14 Fevereiro 2025
"Vance, lembremos, converteu-se ao catolicismo há alguns anos e fez dessa identidade uma arma política após outra conversão, a saber, ao trumpismo. Na brevidade desse tuíte, precisamos de fato apreender toda uma teologia política que hoje permeia e determina a ação governamental não só dos EUA, mas de grande parte do globo", escreve Marcello Tarì, pesquisador independente italiano, em artigo publicado por Settimana News, 14-02-2025.
Nos últimos dias, tenho refletido muito sobre o tuíte do vice-presidente dos EUA, JD Vance, de 30 de janeiro, no qual, numa tentativa de defender a política de deportação em massa de migrantes e a extrema agressividade de sua administração para com nossos irmãos e irmãs necessitados, ele chegou a trazer à tona a teoria da ordo amoris, desenvolvida primeiramente por Santo Agostinho e depois retomada por Santo Tomás de Aquino na seção da Summa dedicada à caridade.
Vance argumentou em duas linhas que há uma hierarquia de interesses e valores segundo a qual o verdadeiro cristão deve pensar no bem-estar de seus parentes consanguíneos e certamente não nas necessidades dos estrangeiros que, aliás, ameaçam os primeiros pelo simples fato de se aglomerarem nas fronteiras ou viverem próximos a elas.
Para estarmos convencidos disto, este foi o convite do vice-presidente, indicando assim as suas fontes, basta digitar estas palavras em latim no Google, algo que, para além da fácil ironia a que se presta, parece-me uma indicação interessante sobre a antropologia que se está desenhando no mundo, tendo em conta também os debates atuais, muitas vezes demasiado abstratos, sobre as tecnologias digitais, a inteligência artificial e tudo o mais que anda junto, ou que para muitos, confiar nas escolhas do algoritmo se tornou um gesto natural que, neste caso, substitui o de navegar e meditar no Evangelho e, de um modo mais geral, substitui o de começar a pensar.
Esta declaração ocorreu após uma entrevista que Vance deu à Fox News na qual a ordem “adequada” do amor foi estabelecida da seguinte forma: “Primeiro você ama sua família, depois seu vizinho, depois sua comunidade, depois seus concidadãos de seu país. Somente depois de tudo isso você poderá se concentrar no resto do mundo."
Sua caridade era imaginada como organizada em círculos concêntricos, um amor em segmentos, poderíamos até dizer. Círculos que, a esta altura, deveríamos imaginar separados uns dos outros por altos muros adornados com câmeras e arame farpado e onde cada seção é defendida pelos bons e velhos Winchesters.
No centro de todos os círculos, é claro, está o indivíduo soberano que, por meio de sua generosidade, escolhe de tempos em tempos se, como e quem ajudar.

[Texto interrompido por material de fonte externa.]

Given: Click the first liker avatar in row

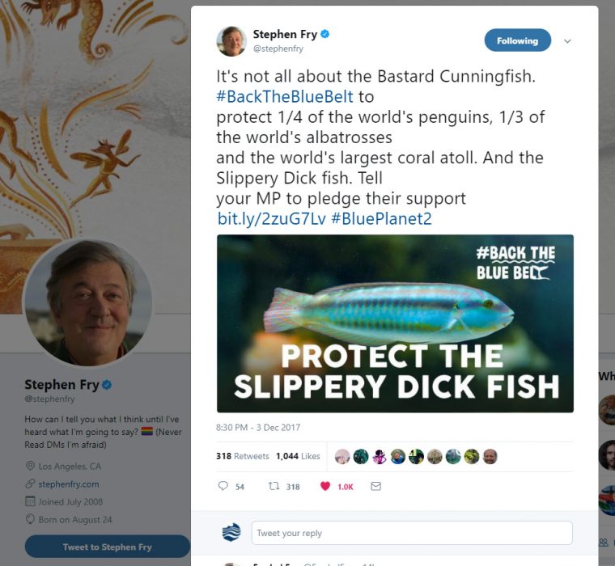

Tudo isso definiria a caridade cristã como “o evangelho segundo Vance”.
Seu discurso, no geral, é bastante linear: poucas histórias, não há o suficiente para todos: portanto, os outros devem lidar com isso por conta própria, em qualquer caso, fora do "espaço de vida" dos verdadeiros americanos. A essência do seu raciocínio é que nem todos são irmãos e que o “bem comum” está sujeito ao meu bem, ou seja, depende de quão bem eu esteja. Mas isso lembra a ordem moral do capitalismo imperial americano, certamente não a do amor cristão!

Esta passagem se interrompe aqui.